## Source
·····

The proponents of the "no amount" form of policy appear to be gaining ground and a number of companies are writing that form. They claim that the "no amount" policy will accomplish (1) elimination of competition among agents on account of amount of insurance to be allowed and elimination of correspondence in respect thereto; (2) simplification of rating procedure, making it easier for agents to understand and sell automobile insurance; (3) possibility of enabling adjusters to better satisfy the assured in the event of loss, without increasing the amount of settlement; (4) elimination of moral hazard so often attendant on a policy written for a definite amount of insurance.

The opponents claim that it is an advantage to have an amount of insurance expressed in the contract, as the named amount acts as a stop limit to exorbitant claims. The opponents claim further that it is not fair to charge the same premium for all cars of the same type and model; one man's car three years old may be in excellent repair and condition, and may be worth twice as much as another three-year-old car of identical make and model.

VALUED AND NON-VALUED POLICIES

Practically all of the policies sold to-day are "nonvalued." This means that the payment of loss depends

upon the actual value of the property destroyed at the time of its destruction. For a number of years, however, a "valued" policy was sold quite freely. The car was insured for a specific amount of insurance and, in the event of total loss, the insurance company paid the full amount without question. The car may have been worth more, but in most cases it was worth considerably less. An additional premium was charged for this valued policy but the additional premiums were not sufficient to pay the additional losses and the companies were finally forced to abandon the coverage. The marine companies were largely responsible for the introduction of the valued policy which was patterned after a practice in common usage in marine underwriting.

·····

## Data entries
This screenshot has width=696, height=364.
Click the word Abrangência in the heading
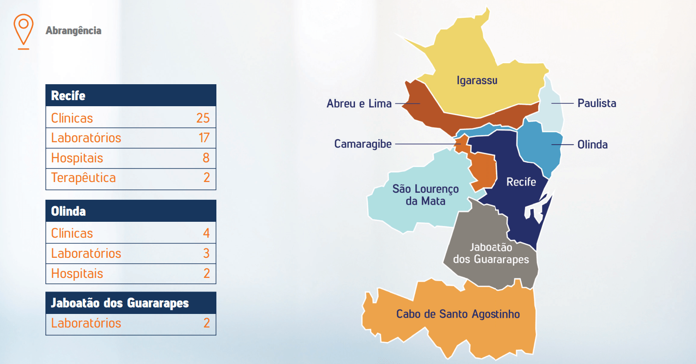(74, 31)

·····

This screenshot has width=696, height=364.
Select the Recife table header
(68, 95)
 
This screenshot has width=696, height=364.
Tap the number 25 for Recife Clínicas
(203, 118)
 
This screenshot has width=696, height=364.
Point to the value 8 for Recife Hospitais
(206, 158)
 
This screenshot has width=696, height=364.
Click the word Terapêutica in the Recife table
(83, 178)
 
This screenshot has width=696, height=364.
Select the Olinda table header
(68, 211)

·····

Reproduce the part of the text on automobile insurance policies that begins at "Practically all of" and stops after "in marine underwriting.". The rows stand apart from the text on automobile insurance policies.

## Task output
Practically all of the policies sold to-day are "nonvalued." This means that the payment of loss depends

upon the actual value of the property destroyed at the time of its destruction. For a number of years, however, a "valued" policy was sold quite freely. The car was insured for a specific amount of insurance and, in the event of total loss, the insurance company paid the full amount without question. The car may have been worth more, but in most cases it was worth considerably less. An additional premium was charged for this valued policy but the additional premiums were not sufficient to pay the additional losses and the companies were finally forced to abandon the coverage. The marine companies were largely responsible for the introduction of the valued policy which was patterned after a practice in common usage in marine underwriting.